• Task directions
Write out the complete data exactly as written.

(Dataset entries)
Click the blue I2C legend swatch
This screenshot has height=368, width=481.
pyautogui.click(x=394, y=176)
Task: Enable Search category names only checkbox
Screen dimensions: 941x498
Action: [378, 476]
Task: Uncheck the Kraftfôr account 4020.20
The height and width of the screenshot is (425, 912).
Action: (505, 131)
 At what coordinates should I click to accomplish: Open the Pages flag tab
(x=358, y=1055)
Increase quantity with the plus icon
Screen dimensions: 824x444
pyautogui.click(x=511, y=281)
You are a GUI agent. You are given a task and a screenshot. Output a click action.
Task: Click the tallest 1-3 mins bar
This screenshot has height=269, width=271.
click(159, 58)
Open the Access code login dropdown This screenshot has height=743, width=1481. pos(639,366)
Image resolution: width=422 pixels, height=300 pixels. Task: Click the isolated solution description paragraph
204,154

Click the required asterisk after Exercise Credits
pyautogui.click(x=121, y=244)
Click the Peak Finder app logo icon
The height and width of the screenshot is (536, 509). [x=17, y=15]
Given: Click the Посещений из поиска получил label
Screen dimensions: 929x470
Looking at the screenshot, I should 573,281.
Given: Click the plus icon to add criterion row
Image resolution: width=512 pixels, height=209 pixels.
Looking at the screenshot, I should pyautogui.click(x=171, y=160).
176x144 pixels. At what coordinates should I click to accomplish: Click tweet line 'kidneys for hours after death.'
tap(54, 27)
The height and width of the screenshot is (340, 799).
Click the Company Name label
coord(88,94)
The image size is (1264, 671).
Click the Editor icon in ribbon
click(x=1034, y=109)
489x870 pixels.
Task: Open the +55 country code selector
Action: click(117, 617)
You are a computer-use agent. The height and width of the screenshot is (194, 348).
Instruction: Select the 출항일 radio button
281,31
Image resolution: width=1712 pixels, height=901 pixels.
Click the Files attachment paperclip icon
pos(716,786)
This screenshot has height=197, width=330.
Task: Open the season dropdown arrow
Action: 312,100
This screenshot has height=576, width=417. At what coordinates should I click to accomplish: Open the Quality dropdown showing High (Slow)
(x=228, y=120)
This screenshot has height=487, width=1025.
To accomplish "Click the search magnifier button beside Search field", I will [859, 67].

• Task output
Click the blue I2C legend swatch
This screenshot has height=368, width=481.
pyautogui.click(x=394, y=176)
Task: Enable Search category names only checkbox
Screen dimensions: 941x498
Action: [378, 476]
Task: Uncheck the Kraftfôr account 4020.20
The height and width of the screenshot is (425, 912).
Action: (505, 131)
 At what coordinates should I click to accomplish: Open the Pages flag tab
(x=358, y=1055)
Increase quantity with the plus icon
Screen dimensions: 824x444
pyautogui.click(x=511, y=281)
You are a GUI agent. You are given a task and a screenshot. Output a click action.
Task: Click the tallest 1-3 mins bar
This screenshot has height=269, width=271.
click(159, 58)
Open the Access code login dropdown This screenshot has height=743, width=1481. pos(639,366)
Image resolution: width=422 pixels, height=300 pixels. Task: Click the isolated solution description paragraph
204,154

Click the required asterisk after Exercise Credits
pyautogui.click(x=121, y=244)
Click the Peak Finder app logo icon
The height and width of the screenshot is (536, 509). [x=17, y=15]
Given: Click the Посещений из поиска получил label
Screen dimensions: 929x470
Looking at the screenshot, I should 573,281.
Given: Click the plus icon to add criterion row
Image resolution: width=512 pixels, height=209 pixels.
Looking at the screenshot, I should pyautogui.click(x=171, y=160).
176x144 pixels. At what coordinates should I click to accomplish: Click tweet line 'kidneys for hours after death.'
tap(54, 27)
The height and width of the screenshot is (340, 799).
Click the Company Name label
coord(88,94)
The image size is (1264, 671).
Click the Editor icon in ribbon
click(x=1034, y=109)
489x870 pixels.
Task: Open the +55 country code selector
Action: click(117, 617)
You are a computer-use agent. The height and width of the screenshot is (194, 348).
Instruction: Select the 출항일 radio button
281,31
Image resolution: width=1712 pixels, height=901 pixels.
Click the Files attachment paperclip icon
pos(716,786)
This screenshot has height=197, width=330.
Task: Open the season dropdown arrow
Action: 312,100
This screenshot has height=576, width=417. At what coordinates should I click to accomplish: Open the Quality dropdown showing High (Slow)
(x=228, y=120)
This screenshot has height=487, width=1025.
To accomplish "Click the search magnifier button beside Search field", I will [859, 67].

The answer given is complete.